**SUPPLIED MATERIAL:**
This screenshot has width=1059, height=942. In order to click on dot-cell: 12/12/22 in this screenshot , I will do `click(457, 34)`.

==

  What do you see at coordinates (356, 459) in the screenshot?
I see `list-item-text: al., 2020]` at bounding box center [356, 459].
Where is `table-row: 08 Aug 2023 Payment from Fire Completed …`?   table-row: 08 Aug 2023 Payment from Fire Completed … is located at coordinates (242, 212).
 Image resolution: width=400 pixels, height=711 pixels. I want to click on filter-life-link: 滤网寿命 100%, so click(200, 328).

---

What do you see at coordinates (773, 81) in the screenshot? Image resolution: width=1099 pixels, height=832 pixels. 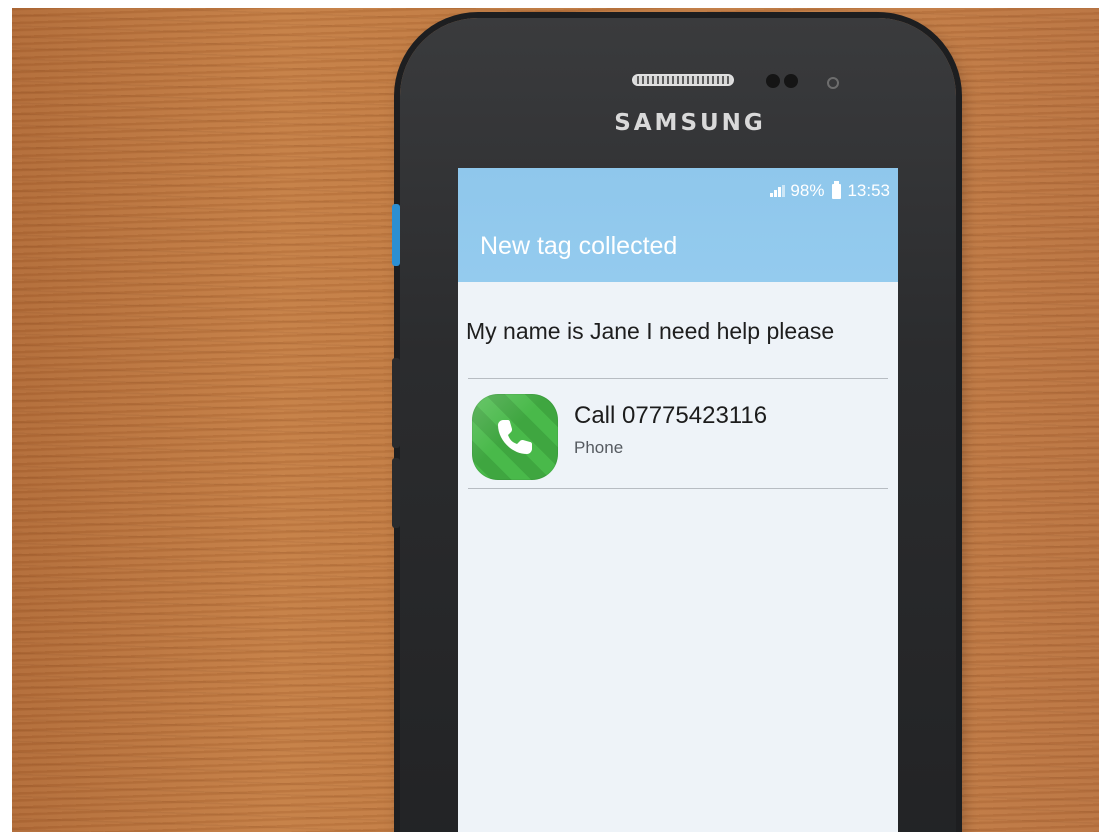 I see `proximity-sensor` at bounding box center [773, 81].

**DIRECTIVE:**
Copy everything from the line containing "What do you see at coordinates (356, 459)" down to the line containing "Image resolution: width=400", swapping "Where is" for "What are the coordinates of" and leaving the rest unchanged.

**EXPECTED OUTPUT:**
  What do you see at coordinates (356, 459) in the screenshot?
I see `list-item-text: al., 2020]` at bounding box center [356, 459].
What are the coordinates of `table-row: 08 Aug 2023 Payment from Fire Completed …`?   table-row: 08 Aug 2023 Payment from Fire Completed … is located at coordinates (242, 212).
 Image resolution: width=400 pixels, height=711 pixels. I want to click on filter-life-link: 滤网寿命 100%, so click(200, 328).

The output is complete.